The natural frequency vibration caused by the short-time pulse impact emitted when the bearing is impacted by local faults can be measured by a sensor and is represented as sine vibration which is attenuated exponentially, the larger the natural frequency and the attenuation exponent are, the shorter the vibration existing time is, and the high-frequency vibration is caused by the impact generated by each fault.

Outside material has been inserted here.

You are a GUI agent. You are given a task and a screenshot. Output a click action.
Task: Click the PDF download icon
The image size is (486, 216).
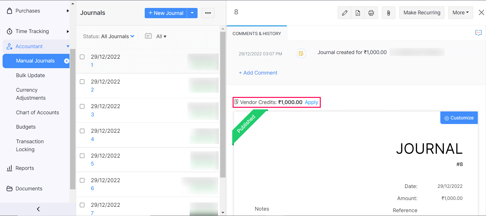pos(358,13)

The convolutional neural network learning module is composed of an input layer, a convolutional layer, a pooling layer, a full-connection layer and an output layer, back propagation of the convolutional neural network learning module is a key step of neural network parameter optimization, each weight parameter and bias parameter are updated according to an optimization algorithm after the bias derivation is carried out on an objective function, weight optimization updating is carried out by the optimization algorithm after the back propagation is carried out, for a computer, the convolutional layer is a matrix (the pixel value is between 0 and 255) which is composed of pixel values, and the maximum and minimum normalization processing is usually carried out before the convolutional layer is input into a neural network. The convolution layer is to perform convolution operation on an input image pixel value matrix, and aims to extract features from an image and output a feature map, for a network with multiple layers of convolution layers, a subsequent convolution layer is to continue convolution on a feature map obtained from a previous layer to extract deeper features, the convolution layer is composed of a series of convolution kernels (or filters), the typical convolution kernels have 3 × 3, 5 × 5 convolution kernels and the like, the sizes of the convolution kernels except the length and the width also have depth or called channel number, the depth or the called channel number is equal to the input channel number, the larger the length and the width of the convolution kernels is, the larger an image area covered by a single convolution operation is, the convolution operation retains the spatial relationship among pixels, the size and the dimension of each convolution kernel in one convolution layer are consistent, and the number of the convolution kernels determines the channel number of the output feature map.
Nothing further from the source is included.